• _TAREA INDICADA 1_: En el fragmento sobre Better Call Saul, ¿por qué razón Breaking Bad dejó sin contar lo que después aprovechó Better Call Saul? Responde en una a tres oraciones.
• _TAREA INDICADA 2_: Reproduce sin cambios una parte del fragmento sobre Better Call Saul: empieza en las palabras que contienen "En la cuarta" y termina después de "toda la serie.".

Una de las cosas que hace única a Better Call Saul respecto a Breaking Bad, es haber dejado de lado el relato primero – cómo Saúl conoció a Walter White -en favor de contar las minucias. Better Call Saul hizo un plato gourmet con las sobras de Breaking Bad. Todo lo que esta última no contó –es decir, las elipsis o supresiones- por una cuestión de timing y argumento, fue aprovechado con creces por Better Call Saul no para completarla, sino para contar su propia historia. Se hizo de esas sobras y les otorgó un sentido propio siempre funcional a la historia que quiere contar: esa, la del fracaso.
En la cuarta temporada de BCS, somos testigos, capítulo a capítulo, de cómo se construyó aquel mega laboratorio subterráneo de Breaking Bad. Algo que la serie de origen no se ocupa en contar inteligentemente, porque ese momento no nos importa. Better Call Saúl desmenuza aquella elipsis y le da sentido. Asistimos a nuevos personajes, secundarios de los secundarios, que funcionarán como activadores de otros, de Mike, por ejemplo, un de los personajes más carismáticos y queribles –no sé bien por qué- que logra junto al constructor del laboratorio una de las escenas más devastadoras de toda la serie.
Tiempo y espacio
Se dice que todas las historias ya están contadas y que aquello que hace la diferencia es cómo contar lo mismo. Así, la historia de Romeo y Julieta la vemos en cada novela argentina o brasileña de cepa. Los chicos pobres seguirán gustando de las chicas ricas o viceversa por los siglos de los siglos.

• _LÍNEAS DE DATOS_:
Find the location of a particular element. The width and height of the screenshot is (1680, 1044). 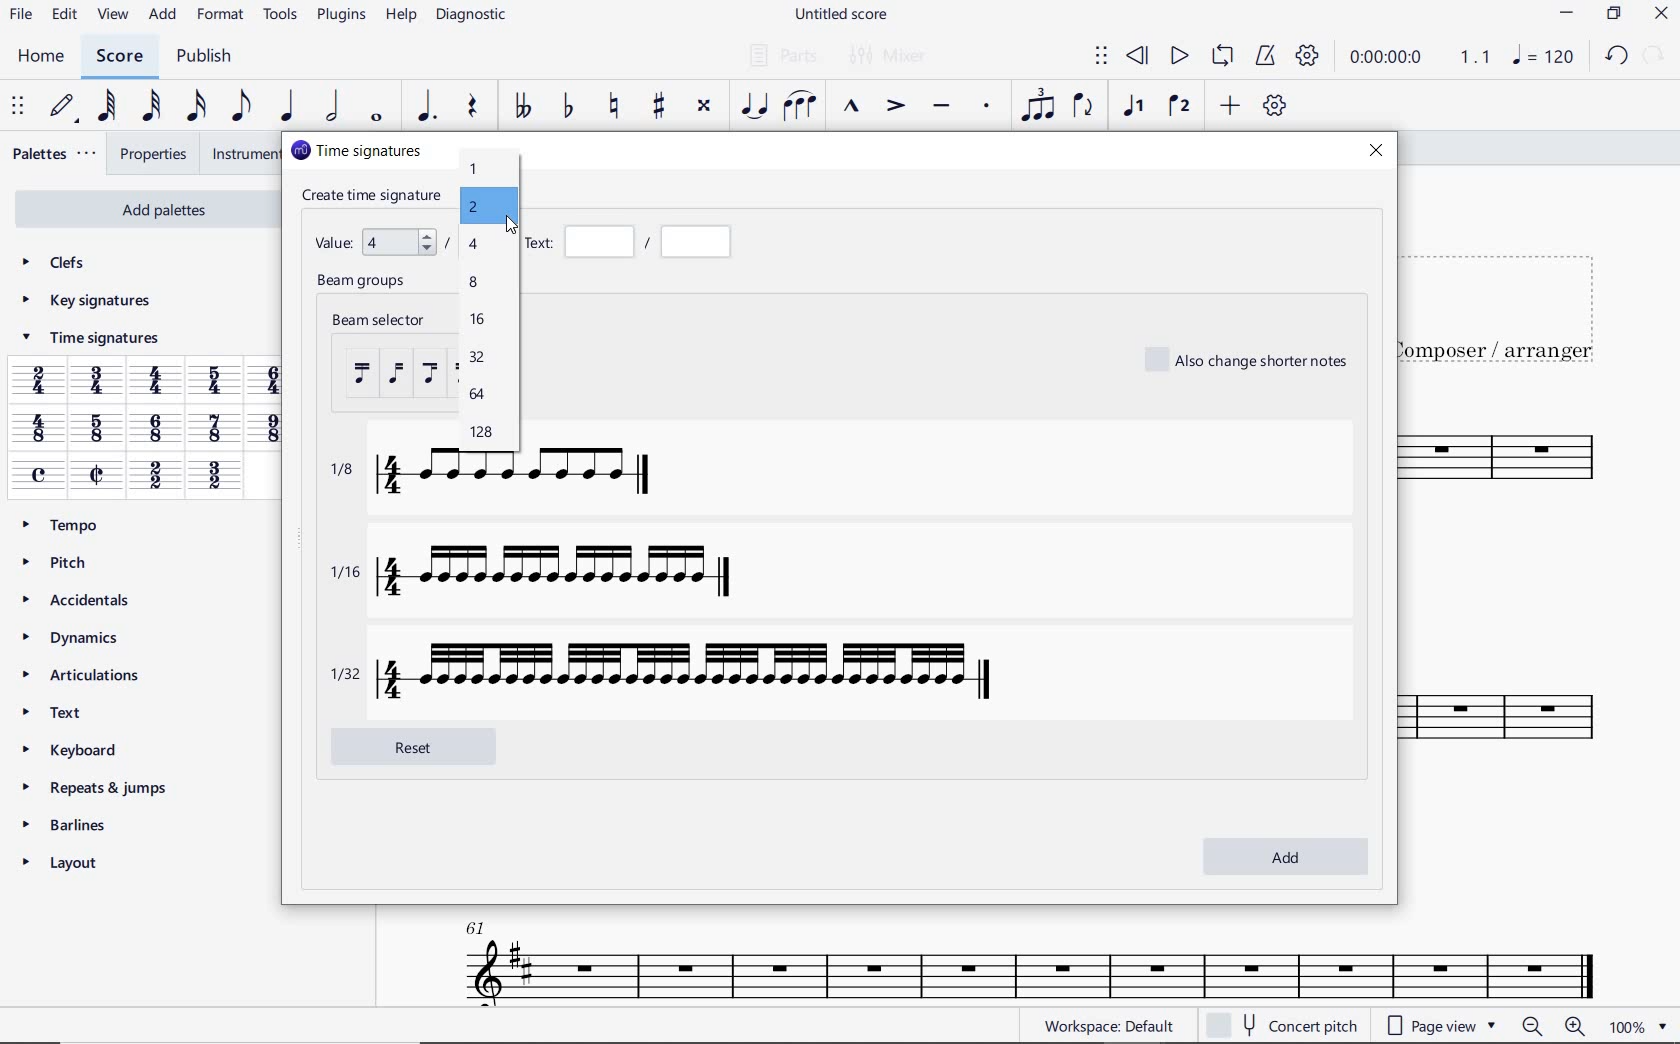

• _RESPUESTA 1_: Breaking Bad dejó esas partes sin contar por una cuestión de timing y argumento. Esas elipsis o supresiones fueron luego aprovechadas por Better Call Saul para contar su propia historia.

• _RESPUESTA 2_:
En la cuarta temporada de BCS, somos testigos, capítulo a capítulo, de cómo se construyó aquel mega laboratorio subterráneo de Breaking Bad. Algo que la serie de origen no se ocupa en contar inteligentemente, porque ese momento no nos importa. Better Call Saúl desmenuza aquella elipsis y le da sentido. Asistimos a nuevos personajes, secundarios de los secundarios, que funcionarán como activadores de otros, de Mike, por ejemplo, un de los personajes más carismáticos y queribles –no sé bien por qué- que logra junto al constructor del laboratorio una de las escenas más devastadoras de toda la serie.